(Saved entries)
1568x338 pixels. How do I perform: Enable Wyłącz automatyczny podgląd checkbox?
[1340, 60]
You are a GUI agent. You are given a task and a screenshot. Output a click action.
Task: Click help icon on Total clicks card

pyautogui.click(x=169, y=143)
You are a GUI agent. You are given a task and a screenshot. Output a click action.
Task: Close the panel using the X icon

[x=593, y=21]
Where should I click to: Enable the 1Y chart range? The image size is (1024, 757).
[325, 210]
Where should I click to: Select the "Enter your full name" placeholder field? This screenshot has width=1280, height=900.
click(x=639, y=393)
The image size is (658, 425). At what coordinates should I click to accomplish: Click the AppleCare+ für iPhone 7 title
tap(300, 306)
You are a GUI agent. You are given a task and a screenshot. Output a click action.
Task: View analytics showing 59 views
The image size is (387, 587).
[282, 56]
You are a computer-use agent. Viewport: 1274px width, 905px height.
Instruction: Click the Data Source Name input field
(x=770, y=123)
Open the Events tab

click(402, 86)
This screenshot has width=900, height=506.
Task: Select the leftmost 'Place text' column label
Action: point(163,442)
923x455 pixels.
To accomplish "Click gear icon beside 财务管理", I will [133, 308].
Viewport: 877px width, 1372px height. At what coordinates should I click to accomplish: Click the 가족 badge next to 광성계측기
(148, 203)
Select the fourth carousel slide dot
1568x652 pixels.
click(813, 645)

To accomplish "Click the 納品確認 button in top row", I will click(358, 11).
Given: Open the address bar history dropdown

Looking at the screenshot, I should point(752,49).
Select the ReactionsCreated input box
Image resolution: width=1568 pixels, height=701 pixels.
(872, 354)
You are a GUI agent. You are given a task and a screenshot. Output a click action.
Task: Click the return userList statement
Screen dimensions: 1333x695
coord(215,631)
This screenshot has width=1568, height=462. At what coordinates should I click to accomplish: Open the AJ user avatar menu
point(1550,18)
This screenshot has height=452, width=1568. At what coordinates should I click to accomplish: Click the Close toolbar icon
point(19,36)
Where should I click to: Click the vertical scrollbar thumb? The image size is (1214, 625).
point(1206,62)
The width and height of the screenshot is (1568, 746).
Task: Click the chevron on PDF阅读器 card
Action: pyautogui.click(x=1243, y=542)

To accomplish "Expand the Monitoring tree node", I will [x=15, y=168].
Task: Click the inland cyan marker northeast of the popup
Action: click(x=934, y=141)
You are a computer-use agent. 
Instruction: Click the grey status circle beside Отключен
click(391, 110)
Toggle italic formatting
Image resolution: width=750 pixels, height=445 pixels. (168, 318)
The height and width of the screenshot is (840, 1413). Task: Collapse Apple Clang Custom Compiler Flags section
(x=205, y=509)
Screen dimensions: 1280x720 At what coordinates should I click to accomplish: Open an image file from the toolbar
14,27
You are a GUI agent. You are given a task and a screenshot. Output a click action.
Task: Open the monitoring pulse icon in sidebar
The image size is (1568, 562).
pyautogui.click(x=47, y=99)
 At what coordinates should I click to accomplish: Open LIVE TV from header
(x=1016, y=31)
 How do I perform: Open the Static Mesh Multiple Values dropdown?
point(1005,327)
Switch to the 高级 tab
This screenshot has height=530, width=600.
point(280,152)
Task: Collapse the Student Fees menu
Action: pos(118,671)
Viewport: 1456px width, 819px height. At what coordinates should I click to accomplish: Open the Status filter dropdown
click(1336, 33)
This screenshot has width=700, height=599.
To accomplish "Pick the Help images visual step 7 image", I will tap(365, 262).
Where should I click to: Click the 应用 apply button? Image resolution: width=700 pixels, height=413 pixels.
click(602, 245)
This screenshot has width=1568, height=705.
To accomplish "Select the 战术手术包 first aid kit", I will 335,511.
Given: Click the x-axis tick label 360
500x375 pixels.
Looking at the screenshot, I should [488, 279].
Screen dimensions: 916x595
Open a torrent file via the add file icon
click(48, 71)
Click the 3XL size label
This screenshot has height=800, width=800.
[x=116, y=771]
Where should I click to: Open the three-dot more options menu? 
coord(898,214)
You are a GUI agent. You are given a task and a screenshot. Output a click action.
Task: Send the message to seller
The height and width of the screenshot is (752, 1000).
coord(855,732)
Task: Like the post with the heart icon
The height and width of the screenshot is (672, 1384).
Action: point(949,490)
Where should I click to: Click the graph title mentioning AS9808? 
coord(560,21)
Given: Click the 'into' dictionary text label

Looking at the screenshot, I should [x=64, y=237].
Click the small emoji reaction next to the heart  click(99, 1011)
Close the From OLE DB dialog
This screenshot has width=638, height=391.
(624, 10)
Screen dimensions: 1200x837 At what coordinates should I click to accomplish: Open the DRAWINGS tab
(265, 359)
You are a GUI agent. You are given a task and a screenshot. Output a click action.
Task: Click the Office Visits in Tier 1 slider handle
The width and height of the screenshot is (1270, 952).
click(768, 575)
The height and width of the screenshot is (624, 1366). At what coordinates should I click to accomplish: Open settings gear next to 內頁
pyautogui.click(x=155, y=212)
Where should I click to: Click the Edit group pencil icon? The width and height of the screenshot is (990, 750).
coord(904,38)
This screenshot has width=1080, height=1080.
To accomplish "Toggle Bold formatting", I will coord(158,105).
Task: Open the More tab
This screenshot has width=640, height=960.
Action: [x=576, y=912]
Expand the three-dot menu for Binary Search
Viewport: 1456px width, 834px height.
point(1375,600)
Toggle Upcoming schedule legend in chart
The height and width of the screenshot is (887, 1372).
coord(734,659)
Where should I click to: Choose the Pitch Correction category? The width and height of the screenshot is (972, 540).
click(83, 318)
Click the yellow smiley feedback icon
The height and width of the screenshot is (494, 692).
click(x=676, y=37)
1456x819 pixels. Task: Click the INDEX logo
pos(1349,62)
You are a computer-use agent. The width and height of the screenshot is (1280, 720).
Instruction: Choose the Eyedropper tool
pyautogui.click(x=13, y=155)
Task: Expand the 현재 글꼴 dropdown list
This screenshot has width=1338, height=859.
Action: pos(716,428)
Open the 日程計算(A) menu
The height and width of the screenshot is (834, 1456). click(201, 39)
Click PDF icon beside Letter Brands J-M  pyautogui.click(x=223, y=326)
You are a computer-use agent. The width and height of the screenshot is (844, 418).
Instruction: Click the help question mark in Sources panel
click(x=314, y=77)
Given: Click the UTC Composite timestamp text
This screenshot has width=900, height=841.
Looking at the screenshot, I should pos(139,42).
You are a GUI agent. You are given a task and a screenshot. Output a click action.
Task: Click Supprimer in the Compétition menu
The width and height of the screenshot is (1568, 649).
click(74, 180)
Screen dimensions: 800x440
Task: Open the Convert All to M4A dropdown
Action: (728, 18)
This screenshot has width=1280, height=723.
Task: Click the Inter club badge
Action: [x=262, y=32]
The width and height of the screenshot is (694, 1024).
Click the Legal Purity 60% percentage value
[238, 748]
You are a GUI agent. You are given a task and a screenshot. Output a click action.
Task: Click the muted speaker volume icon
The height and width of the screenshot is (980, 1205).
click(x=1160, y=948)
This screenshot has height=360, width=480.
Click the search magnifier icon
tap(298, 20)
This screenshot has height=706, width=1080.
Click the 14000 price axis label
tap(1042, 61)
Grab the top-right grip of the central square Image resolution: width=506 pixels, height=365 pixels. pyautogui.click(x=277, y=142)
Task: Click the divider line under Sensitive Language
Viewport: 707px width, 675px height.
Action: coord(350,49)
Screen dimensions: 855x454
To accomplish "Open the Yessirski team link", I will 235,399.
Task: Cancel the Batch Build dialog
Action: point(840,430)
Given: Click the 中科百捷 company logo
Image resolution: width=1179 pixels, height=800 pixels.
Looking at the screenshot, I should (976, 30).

## Assignment
Could you output every record above exactly as written?

## Your solution
1568x338 pixels. How do I perform: Enable Wyłącz automatyczny podgląd checkbox?
[1340, 60]
You are a GUI agent. You are given a task and a screenshot. Output a click action.
Task: Click help icon on Total clicks card

pyautogui.click(x=169, y=143)
You are a GUI agent. You are given a task and a screenshot. Output a click action.
Task: Close the panel using the X icon

[x=593, y=21]
Where should I click to: Enable the 1Y chart range? The image size is (1024, 757).
[325, 210]
Where should I click to: Select the "Enter your full name" placeholder field? This screenshot has width=1280, height=900.
click(x=639, y=393)
The image size is (658, 425). At what coordinates should I click to accomplish: Click the AppleCare+ für iPhone 7 title
tap(300, 306)
You are a GUI agent. You are given a task and a screenshot. Output a click action.
Task: View analytics showing 59 views
The image size is (387, 587).
[282, 56]
You are a computer-use agent. Viewport: 1274px width, 905px height.
Instruction: Click the Data Source Name input field
(x=770, y=123)
Open the Events tab

click(402, 86)
This screenshot has width=900, height=506.
Task: Select the leftmost 'Place text' column label
Action: point(163,442)
923x455 pixels.
To accomplish "Click gear icon beside 财务管理", I will [133, 308].
Viewport: 877px width, 1372px height. At what coordinates should I click to accomplish: Click the 가족 badge next to 광성계측기
(148, 203)
Select the fourth carousel slide dot
1568x652 pixels.
click(813, 645)

To accomplish "Click the 納品確認 button in top row", I will click(358, 11).
Given: Open the address bar history dropdown

Looking at the screenshot, I should point(752,49).
Select the ReactionsCreated input box
Image resolution: width=1568 pixels, height=701 pixels.
(872, 354)
You are a GUI agent. You are given a task and a screenshot. Output a click action.
Task: Click the return userList statement
Screen dimensions: 1333x695
coord(215,631)
This screenshot has width=1568, height=462. At what coordinates should I click to accomplish: Open the AJ user avatar menu
point(1550,18)
This screenshot has height=452, width=1568. At what coordinates should I click to accomplish: Click the Close toolbar icon
point(19,36)
Where should I click to: Click the vertical scrollbar thumb? The image size is (1214, 625).
point(1206,62)
The width and height of the screenshot is (1568, 746).
Task: Click the chevron on PDF阅读器 card
Action: pyautogui.click(x=1243, y=542)

To accomplish "Expand the Monitoring tree node", I will [x=15, y=168].
Task: Click the inland cyan marker northeast of the popup
Action: click(x=934, y=141)
You are a computer-use agent. 
Instruction: Click the grey status circle beside Отключен
click(391, 110)
Toggle italic formatting
Image resolution: width=750 pixels, height=445 pixels. (168, 318)
The height and width of the screenshot is (840, 1413). Task: Collapse Apple Clang Custom Compiler Flags section
(x=205, y=509)
Screen dimensions: 1280x720 At what coordinates should I click to accomplish: Open an image file from the toolbar
14,27
You are a GUI agent. You are given a task and a screenshot. Output a click action.
Task: Open the monitoring pulse icon in sidebar
The image size is (1568, 562).
pyautogui.click(x=47, y=99)
 At what coordinates should I click to accomplish: Open LIVE TV from header
(x=1016, y=31)
 How do I perform: Open the Static Mesh Multiple Values dropdown?
point(1005,327)
Switch to the 高级 tab
This screenshot has height=530, width=600.
point(280,152)
Task: Collapse the Student Fees menu
Action: pos(118,671)
Viewport: 1456px width, 819px height. At what coordinates should I click to accomplish: Open the Status filter dropdown
click(1336, 33)
This screenshot has width=700, height=599.
To accomplish "Pick the Help images visual step 7 image", I will tap(365, 262).
Where should I click to: Click the 应用 apply button? Image resolution: width=700 pixels, height=413 pixels.
click(602, 245)
This screenshot has width=1568, height=705.
To accomplish "Select the 战术手术包 first aid kit", I will 335,511.
Given: Click the x-axis tick label 360
500x375 pixels.
Looking at the screenshot, I should [488, 279].
Screen dimensions: 916x595
Open a torrent file via the add file icon
click(48, 71)
Click the 3XL size label
This screenshot has height=800, width=800.
[x=116, y=771]
Where should I click to: Open the three-dot more options menu? 
coord(898,214)
You are a GUI agent. You are given a task and a screenshot. Output a click action.
Task: Send the message to seller
The height and width of the screenshot is (752, 1000).
coord(855,732)
Task: Like the post with the heart icon
The height and width of the screenshot is (672, 1384).
Action: point(949,490)
Where should I click to: Click the graph title mentioning AS9808? 
coord(560,21)
Given: Click the 'into' dictionary text label

Looking at the screenshot, I should [x=64, y=237].
Click the small emoji reaction next to the heart  click(99, 1011)
Close the From OLE DB dialog
This screenshot has width=638, height=391.
(624, 10)
Screen dimensions: 1200x837 At what coordinates should I click to accomplish: Open the DRAWINGS tab
(265, 359)
You are a GUI agent. You are given a task and a screenshot. Output a click action.
Task: Click the Office Visits in Tier 1 slider handle
The width and height of the screenshot is (1270, 952).
click(768, 575)
The height and width of the screenshot is (624, 1366). At what coordinates should I click to accomplish: Open settings gear next to 內頁
pyautogui.click(x=155, y=212)
Where should I click to: Click the Edit group pencil icon? The width and height of the screenshot is (990, 750).
coord(904,38)
This screenshot has width=1080, height=1080.
To accomplish "Toggle Bold formatting", I will coord(158,105).
Task: Open the More tab
This screenshot has width=640, height=960.
Action: [x=576, y=912]
Expand the three-dot menu for Binary Search
Viewport: 1456px width, 834px height.
point(1375,600)
Toggle Upcoming schedule legend in chart
The height and width of the screenshot is (887, 1372).
coord(734,659)
Where should I click to: Choose the Pitch Correction category? The width and height of the screenshot is (972, 540).
click(83, 318)
Click the yellow smiley feedback icon
The height and width of the screenshot is (494, 692).
click(x=676, y=37)
1456x819 pixels. Task: Click the INDEX logo
pos(1349,62)
You are a computer-use agent. The width and height of the screenshot is (1280, 720).
Instruction: Choose the Eyedropper tool
pyautogui.click(x=13, y=155)
Task: Expand the 현재 글꼴 dropdown list
This screenshot has width=1338, height=859.
Action: pos(716,428)
Open the 日程計算(A) menu
The height and width of the screenshot is (834, 1456). click(201, 39)
Click PDF icon beside Letter Brands J-M  pyautogui.click(x=223, y=326)
You are a computer-use agent. The width and height of the screenshot is (844, 418).
Instruction: Click the help question mark in Sources panel
click(x=314, y=77)
Given: Click the UTC Composite timestamp text
This screenshot has width=900, height=841.
Looking at the screenshot, I should pos(139,42).
You are a GUI agent. You are given a task and a screenshot. Output a click action.
Task: Click Supprimer in the Compétition menu
The width and height of the screenshot is (1568, 649).
click(74, 180)
Screen dimensions: 800x440
Task: Open the Convert All to M4A dropdown
Action: (728, 18)
This screenshot has width=1280, height=723.
Task: Click the Inter club badge
Action: [x=262, y=32]
The width and height of the screenshot is (694, 1024).
Click the Legal Purity 60% percentage value
[238, 748]
You are a GUI agent. You are given a task and a screenshot. Output a click action.
Task: Click the muted speaker volume icon
The height and width of the screenshot is (980, 1205).
click(x=1160, y=948)
This screenshot has height=360, width=480.
Click the search magnifier icon
tap(298, 20)
This screenshot has height=706, width=1080.
Click the 14000 price axis label
tap(1042, 61)
Grab the top-right grip of the central square Image resolution: width=506 pixels, height=365 pixels. pyautogui.click(x=277, y=142)
Task: Click the divider line under Sensitive Language
Viewport: 707px width, 675px height.
Action: coord(350,49)
Screen dimensions: 855x454
To accomplish "Open the Yessirski team link", I will 235,399.
Task: Cancel the Batch Build dialog
Action: point(840,430)
Given: Click the 中科百捷 company logo
Image resolution: width=1179 pixels, height=800 pixels.
Looking at the screenshot, I should (976, 30).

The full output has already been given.